━━━ Input material ━━━
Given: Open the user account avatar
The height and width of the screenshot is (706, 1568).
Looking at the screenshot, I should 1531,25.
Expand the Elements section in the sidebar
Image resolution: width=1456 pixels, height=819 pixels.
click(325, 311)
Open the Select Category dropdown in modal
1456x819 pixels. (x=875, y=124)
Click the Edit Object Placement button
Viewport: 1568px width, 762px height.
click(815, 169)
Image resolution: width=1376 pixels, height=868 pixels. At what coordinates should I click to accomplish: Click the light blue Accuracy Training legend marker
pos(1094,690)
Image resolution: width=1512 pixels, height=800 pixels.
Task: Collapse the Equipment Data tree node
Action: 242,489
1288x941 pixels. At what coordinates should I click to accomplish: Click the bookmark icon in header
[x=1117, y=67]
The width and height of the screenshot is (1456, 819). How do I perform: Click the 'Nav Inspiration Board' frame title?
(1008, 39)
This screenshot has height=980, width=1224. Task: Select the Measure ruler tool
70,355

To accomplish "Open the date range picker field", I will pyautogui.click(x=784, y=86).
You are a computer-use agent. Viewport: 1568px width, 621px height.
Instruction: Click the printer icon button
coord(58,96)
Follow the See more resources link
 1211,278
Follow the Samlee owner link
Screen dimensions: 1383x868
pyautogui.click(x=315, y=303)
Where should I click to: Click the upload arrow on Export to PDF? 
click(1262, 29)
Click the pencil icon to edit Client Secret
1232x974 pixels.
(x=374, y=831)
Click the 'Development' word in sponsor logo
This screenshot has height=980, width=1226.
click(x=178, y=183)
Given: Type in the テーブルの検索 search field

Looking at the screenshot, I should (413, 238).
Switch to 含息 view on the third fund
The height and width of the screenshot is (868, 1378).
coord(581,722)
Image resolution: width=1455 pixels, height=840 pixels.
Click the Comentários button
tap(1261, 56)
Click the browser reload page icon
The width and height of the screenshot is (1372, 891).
━━━
## What needs to be done
Leave out every line ahead of the one containing "Screen dimensions: 1383x868" and print the rest of the listing exactly.

## Solution to the problem
Screen dimensions: 1383x868
pyautogui.click(x=315, y=303)
Where should I click to: Click the upload arrow on Export to PDF? 
click(1262, 29)
Click the pencil icon to edit Client Secret
1232x974 pixels.
(x=374, y=831)
Click the 'Development' word in sponsor logo
This screenshot has height=980, width=1226.
click(x=178, y=183)
Given: Type in the テーブルの検索 search field

Looking at the screenshot, I should (413, 238).
Switch to 含息 view on the third fund
The height and width of the screenshot is (868, 1378).
coord(581,722)
Image resolution: width=1455 pixels, height=840 pixels.
Click the Comentários button
tap(1261, 56)
Click the browser reload page icon
The width and height of the screenshot is (1372, 891).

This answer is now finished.